No progress is possible without the self-taught learners. Many of the formal education drop-outs have learned, through life setbacks, that fulfilment is in adding value to others. By adding value and delivering benefits, they not only achieve success but attain fulfilment. Formal education teaches them while life learns them. What they learn from life is that before adding value to others, they first need to add value to themselves. Having been kicked out of the matrix of education, they found themselves defenseless in a world of no rules where the adaptable survive and the fool scrape by. That’s the real world they are challenged to first survive in, then thrive.
Formal education is a reflection of the industrial age of the 20th century. It’s main goal, and still, is to graduate people capable of dealing with a structured and predictable lifestyle. The structured system breeds a structured mindset. The methodology is to get yourself a job, add value to your company, get married, have kids and invest in your retirement fund. The horizontal teachings lead to a horizontal way of life where climbing the corporate ladder and vocational training are the best investment possible. This approach is not wrong but is not enough to thrive in a totally different landscape.
The knowledge-based economy of the 21st century produces a different kind of species. While the industrial economy was based on making, today’s economy is revolving around serving, thinking, knowing and experiencing. To thrive, you need to go vertically and invest in yourself. You need to make your own curriculum. It’s a self-made one not a mass-curriculum that fits the mass age. A curriculum that highlights self-education and constant learning. It requires designing a fulfilling life by first having a vision for yourself. To materialize this vision you need a lot of self-discipline and deliberate learning. That learning liberates your soul and allows you to be attentive to what’s available.

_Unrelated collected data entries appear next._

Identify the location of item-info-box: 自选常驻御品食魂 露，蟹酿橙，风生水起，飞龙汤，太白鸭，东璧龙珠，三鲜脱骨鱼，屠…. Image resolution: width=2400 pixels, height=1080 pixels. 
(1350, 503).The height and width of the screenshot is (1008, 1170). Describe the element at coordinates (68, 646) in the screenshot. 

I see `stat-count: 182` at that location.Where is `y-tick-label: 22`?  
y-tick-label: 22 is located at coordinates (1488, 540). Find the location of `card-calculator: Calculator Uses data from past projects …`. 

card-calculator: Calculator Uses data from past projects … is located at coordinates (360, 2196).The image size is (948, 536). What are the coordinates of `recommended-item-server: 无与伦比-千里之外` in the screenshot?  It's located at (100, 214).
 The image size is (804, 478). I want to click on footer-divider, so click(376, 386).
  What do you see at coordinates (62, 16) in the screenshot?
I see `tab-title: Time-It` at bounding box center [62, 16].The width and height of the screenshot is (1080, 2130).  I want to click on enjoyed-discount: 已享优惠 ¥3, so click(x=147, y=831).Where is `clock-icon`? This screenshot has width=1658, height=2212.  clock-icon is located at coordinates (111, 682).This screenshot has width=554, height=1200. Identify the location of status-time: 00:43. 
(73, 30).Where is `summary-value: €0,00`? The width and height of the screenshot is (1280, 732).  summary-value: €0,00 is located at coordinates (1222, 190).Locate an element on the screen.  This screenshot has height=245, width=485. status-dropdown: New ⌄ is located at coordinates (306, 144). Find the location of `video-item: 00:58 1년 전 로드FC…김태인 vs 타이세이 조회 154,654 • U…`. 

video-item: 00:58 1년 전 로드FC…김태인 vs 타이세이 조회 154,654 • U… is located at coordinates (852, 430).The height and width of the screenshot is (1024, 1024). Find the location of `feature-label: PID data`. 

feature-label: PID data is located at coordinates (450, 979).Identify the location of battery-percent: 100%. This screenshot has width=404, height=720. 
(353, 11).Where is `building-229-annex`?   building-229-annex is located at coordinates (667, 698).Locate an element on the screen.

The American Billionaire, Larry Ellison, is indebted to self-education more than formal education. Throughout schooling, he was a mediocre student who disliked the formal education. He was interested in technology. Later, he dropped out of college twice, first from the University of Illinois, then the University of Chicago. He moved to California to work odd jobs before having a programming job at Ampex Corporation. He recalls this moment,” I never took a computer science class in my life. I got a job working as a programmer; I was largely self-taught. I just picked up a book and started programming.”
The turning point in Allison’s life comes when he built a database for the CIA. He called this project “Oracle.” Afterwards, he left Ampex and started his own database management company with two co-workers. The name of the company is “Oracle Corporation.” Oracle grows and becomes one the best computer technology corporations in the world. According to Forbes, Ellison’s personal net worth is over $56 billion. He is a true manifestation of the great business thinker, Jim Rohn, saying, “Formal education will make you a living, self-education will make you a fortune.”
Self-education is the only investment worth undertaking. Formal education is totally insufficient in a changing and hyper-speed world. Invest in yourself by constantly learning, unlearning and relearning.